Our study compares group deliberation to an individual-reflection control condition in which participants were given educational materials about Medicaid and asked to perform the same prioritization task, though as individuals instead of in a group. These control-group participants may have engaged in what Goodin (2000; Goodin and Niemeyer 2003) refer to as “deliberation within.” Thus, our test evaluates the added value of group deliberation above and beyond this kind of individual reflection.
Similarly, Fishkin (2009, p. 103) hypothesizes that “once citizens are actively engaged in the discussion of politics, particularly if it is in a context where they feel their voice matters, they may want to continue engagement.”
Frustration with the difficulty in testing the educative hypothesis is evident in Mansbridge’s 1999 summary of the history of the idea. Notably, she bemoans the difficulty in conducting internally and externally valid experiments that have sufficient power to conclusively rule in favor or against the hypothesis (pp. 315–320).
There are some differences in methodology between these studies. In addition to the pre-post comparison among attendees, Jacobs et al. (2009, Ch. 6)’s study of ADSS compare deliberators to a set of people who were invited to attend the forum and declined, as well as a random sample of the population from who the invitation list was drawn. Neither of these are particularly compelling quasi-control groups: given the small number of people who self-select into attending mini-publics (Jacquet 2017), both those who decline the invitation and a general population sample are almost certainly different in important ways than those who choose to accept an invitation. Grönlund et al. (2010) do randomly assign subjects to two different deliberative conditions, but do not have a non-deliberation control condition. Thus, most of their conclusions about the effect of deliberation on political participation are drawn based on comparison of pre- and post-survey responses within experimental conditions.

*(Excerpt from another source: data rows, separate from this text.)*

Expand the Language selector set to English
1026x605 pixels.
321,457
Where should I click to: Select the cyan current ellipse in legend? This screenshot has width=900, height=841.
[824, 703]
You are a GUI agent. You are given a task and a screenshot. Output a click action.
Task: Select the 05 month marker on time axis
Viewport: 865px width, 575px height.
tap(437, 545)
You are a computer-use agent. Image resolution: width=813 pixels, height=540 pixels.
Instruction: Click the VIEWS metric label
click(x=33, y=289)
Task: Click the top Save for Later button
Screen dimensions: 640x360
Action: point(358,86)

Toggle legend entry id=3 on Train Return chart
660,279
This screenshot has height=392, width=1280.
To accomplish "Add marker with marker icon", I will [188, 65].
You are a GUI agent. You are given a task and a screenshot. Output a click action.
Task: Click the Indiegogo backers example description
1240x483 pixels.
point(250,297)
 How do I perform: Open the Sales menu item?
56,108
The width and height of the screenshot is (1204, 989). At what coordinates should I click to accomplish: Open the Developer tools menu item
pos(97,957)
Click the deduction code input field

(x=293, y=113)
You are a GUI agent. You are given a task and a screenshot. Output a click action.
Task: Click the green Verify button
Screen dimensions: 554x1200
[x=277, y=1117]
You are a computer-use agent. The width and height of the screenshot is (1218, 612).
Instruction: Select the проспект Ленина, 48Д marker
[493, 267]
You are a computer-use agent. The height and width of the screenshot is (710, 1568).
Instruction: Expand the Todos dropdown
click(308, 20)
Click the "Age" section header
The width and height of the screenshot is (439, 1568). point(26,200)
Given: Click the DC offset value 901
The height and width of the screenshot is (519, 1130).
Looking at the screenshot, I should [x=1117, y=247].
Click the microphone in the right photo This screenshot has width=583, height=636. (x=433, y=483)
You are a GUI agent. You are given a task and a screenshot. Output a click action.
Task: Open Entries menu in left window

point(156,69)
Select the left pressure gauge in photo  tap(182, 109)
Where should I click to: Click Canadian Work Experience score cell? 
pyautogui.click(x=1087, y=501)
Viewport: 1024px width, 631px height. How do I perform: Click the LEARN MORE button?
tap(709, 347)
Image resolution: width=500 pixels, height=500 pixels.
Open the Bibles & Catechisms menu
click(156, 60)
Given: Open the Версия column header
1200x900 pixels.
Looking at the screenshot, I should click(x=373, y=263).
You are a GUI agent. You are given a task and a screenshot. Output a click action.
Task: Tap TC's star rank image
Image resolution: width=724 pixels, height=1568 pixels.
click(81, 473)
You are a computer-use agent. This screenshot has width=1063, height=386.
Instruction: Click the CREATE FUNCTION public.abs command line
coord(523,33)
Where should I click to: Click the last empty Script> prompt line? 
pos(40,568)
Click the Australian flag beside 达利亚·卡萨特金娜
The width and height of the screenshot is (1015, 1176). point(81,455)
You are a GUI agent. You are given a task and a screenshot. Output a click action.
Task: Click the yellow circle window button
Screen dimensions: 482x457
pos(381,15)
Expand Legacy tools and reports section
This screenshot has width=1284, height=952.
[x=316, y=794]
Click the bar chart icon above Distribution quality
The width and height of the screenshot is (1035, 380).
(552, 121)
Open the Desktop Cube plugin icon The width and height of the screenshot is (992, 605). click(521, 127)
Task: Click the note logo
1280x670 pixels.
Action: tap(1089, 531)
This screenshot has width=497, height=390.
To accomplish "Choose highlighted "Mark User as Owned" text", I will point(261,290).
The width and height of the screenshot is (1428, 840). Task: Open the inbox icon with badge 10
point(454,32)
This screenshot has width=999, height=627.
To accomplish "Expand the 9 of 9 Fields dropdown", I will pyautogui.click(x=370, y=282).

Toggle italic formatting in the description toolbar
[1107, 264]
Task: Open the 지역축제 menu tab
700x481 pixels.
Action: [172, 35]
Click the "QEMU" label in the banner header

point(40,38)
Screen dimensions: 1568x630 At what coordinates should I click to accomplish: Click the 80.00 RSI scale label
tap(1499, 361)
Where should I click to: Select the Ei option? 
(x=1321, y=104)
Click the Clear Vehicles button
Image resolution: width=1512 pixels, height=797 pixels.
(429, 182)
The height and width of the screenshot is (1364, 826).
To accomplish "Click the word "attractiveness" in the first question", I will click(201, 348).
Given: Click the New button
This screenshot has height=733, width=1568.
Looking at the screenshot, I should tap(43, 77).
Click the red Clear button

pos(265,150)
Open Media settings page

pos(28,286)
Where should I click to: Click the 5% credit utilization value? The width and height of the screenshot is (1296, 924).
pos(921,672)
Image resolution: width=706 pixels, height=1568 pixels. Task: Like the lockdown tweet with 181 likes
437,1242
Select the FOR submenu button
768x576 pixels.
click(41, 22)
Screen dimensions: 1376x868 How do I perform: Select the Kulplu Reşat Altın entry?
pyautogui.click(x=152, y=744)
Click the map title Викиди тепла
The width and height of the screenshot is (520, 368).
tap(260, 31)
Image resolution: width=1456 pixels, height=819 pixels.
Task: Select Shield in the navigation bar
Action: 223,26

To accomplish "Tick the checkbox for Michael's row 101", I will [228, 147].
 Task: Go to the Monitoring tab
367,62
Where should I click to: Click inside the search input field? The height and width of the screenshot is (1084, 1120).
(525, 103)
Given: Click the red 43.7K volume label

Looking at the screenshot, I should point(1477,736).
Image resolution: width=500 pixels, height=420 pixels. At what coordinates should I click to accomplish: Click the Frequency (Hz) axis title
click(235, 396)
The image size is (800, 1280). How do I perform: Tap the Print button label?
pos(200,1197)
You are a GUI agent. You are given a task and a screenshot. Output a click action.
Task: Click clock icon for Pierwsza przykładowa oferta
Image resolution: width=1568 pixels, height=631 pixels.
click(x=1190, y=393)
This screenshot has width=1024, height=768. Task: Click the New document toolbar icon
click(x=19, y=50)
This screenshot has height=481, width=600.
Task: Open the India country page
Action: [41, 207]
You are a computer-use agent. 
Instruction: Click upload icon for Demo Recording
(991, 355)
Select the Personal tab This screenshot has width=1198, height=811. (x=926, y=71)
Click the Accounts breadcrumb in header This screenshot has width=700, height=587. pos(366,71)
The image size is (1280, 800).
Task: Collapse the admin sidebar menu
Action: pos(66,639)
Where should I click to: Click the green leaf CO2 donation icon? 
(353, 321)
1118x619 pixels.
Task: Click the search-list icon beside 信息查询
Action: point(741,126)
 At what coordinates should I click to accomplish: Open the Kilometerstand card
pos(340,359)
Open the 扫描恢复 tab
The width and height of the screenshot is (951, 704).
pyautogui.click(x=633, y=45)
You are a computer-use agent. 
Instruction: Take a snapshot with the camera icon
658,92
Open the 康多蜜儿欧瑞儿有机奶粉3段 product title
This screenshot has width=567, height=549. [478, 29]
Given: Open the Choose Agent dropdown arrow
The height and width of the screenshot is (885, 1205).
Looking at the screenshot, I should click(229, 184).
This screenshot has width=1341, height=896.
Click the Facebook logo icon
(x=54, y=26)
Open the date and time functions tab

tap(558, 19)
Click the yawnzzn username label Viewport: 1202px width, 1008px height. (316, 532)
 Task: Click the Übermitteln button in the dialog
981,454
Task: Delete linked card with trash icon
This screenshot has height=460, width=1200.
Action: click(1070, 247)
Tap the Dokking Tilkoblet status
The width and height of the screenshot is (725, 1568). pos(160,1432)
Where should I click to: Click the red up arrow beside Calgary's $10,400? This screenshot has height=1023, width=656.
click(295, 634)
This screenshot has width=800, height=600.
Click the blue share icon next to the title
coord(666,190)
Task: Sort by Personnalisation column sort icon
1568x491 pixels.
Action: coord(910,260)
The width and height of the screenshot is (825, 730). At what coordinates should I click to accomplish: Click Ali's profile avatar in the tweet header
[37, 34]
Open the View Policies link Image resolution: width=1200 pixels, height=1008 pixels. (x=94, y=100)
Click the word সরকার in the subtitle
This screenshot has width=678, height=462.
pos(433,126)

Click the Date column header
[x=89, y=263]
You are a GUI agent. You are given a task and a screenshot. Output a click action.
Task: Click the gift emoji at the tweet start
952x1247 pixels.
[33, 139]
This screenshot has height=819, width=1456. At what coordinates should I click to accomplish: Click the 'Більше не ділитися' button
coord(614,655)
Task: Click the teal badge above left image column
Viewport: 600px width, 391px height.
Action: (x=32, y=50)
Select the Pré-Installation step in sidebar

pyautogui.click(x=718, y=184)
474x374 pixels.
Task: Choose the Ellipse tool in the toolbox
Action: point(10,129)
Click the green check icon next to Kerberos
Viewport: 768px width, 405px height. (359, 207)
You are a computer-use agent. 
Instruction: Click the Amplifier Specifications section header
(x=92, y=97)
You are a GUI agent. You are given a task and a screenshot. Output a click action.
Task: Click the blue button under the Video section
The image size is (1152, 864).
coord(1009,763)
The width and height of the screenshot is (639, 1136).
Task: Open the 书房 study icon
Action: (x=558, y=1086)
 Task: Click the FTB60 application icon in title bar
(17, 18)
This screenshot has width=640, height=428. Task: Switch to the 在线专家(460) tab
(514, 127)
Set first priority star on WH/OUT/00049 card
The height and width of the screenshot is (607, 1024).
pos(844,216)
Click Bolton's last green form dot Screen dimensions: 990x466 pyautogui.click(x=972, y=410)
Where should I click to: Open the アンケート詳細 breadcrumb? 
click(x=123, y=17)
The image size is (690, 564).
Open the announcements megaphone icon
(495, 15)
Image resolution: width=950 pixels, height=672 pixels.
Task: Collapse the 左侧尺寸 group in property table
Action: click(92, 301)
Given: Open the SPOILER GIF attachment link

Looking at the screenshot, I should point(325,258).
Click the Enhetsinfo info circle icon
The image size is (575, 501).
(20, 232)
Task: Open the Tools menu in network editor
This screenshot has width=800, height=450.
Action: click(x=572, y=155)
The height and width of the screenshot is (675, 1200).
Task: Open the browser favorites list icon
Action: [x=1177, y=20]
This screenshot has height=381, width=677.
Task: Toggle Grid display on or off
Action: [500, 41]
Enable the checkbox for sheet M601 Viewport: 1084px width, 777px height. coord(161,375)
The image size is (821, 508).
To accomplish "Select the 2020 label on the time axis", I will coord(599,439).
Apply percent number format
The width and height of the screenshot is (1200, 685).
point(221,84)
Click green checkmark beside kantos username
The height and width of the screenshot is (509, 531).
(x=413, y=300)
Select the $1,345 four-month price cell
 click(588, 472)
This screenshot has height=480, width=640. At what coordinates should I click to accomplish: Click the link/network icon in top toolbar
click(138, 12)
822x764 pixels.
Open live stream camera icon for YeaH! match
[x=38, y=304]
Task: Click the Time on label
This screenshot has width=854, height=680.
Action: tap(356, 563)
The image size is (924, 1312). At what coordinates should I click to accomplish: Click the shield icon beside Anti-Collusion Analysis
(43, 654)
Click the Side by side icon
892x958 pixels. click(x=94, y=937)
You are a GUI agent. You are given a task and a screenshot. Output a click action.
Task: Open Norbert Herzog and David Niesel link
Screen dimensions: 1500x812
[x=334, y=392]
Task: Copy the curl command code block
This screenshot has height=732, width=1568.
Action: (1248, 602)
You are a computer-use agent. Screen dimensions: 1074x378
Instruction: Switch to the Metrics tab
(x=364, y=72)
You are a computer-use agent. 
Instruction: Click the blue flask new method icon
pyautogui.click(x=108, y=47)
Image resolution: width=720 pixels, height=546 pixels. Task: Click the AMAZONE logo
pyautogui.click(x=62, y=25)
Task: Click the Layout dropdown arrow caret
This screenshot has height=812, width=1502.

For example, Luskin and Fishkin (2002) compare self-reported participation before the National Issues Convention to self-reported participation in the 10-month period following the event; however, the 10-month period after the National Issues Convention included most of the 2000 Presidential Election Cycle, a time when we might expect participants to have many more opportunities to participate in politics.
Myers et al. (2018) describe the development of the Medicaid CHAT tool and the priorities chosen by participants in greater detail.
For example, in the “Hospitals” area, participants could choose no funding (0 markers), level 1 funding (15 markers), or level 2 funding (21 markers). The no funding level was described as “Medicaid does not pay for inpatient care,” level 1 as “People who have an emergency do not have to pay for inpatient care. Other admissions cost $50.” and level 2 as “Admission to hospitals is covered at no cost.” The costs and benefits of each level were chosen to reflect actual policy options, and to reflect the actual costs of providing coverage (see Myers et al. 2018 for details).
This method of simple random assignment, as opposed to complete random assignment, produced slightly different sample sizes in the two arms of the study. 15 subjects in the treatment condition and 8 in the control condition dropped out prior to completing the political participation battery on the post-survey, producing final sample sizes of 194 in the treatment condition and 173 in the control condition. We report the demographic characteristics of the treatment and control groups in Appendix Table A1, and pre-survey measures of whether they had participated in politics in the last 6 months in Table A2. We observe only one statistically significant difference in demographic characteristics between the treatment and control groups: 57% of the treatment group was at or below the federal poverty level, versus 45% of the control group. However, these two groups did not differ significantly on any pre-survey measure of participation in politics, suggesting that the two groups were balanced on underlying propensity to participate in politics.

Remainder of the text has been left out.